WORK REQUIRED:
Retype everything in the entries that follow, exactly as shown.

DATASET ENTRIES:
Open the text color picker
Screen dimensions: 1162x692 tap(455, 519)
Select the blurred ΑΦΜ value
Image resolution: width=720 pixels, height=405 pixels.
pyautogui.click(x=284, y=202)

ANSWER SPACE:
Open the text color picker
Screen dimensions: 1162x692 tap(455, 519)
Select the blurred ΑΦΜ value
Image resolution: width=720 pixels, height=405 pixels.
pyautogui.click(x=284, y=202)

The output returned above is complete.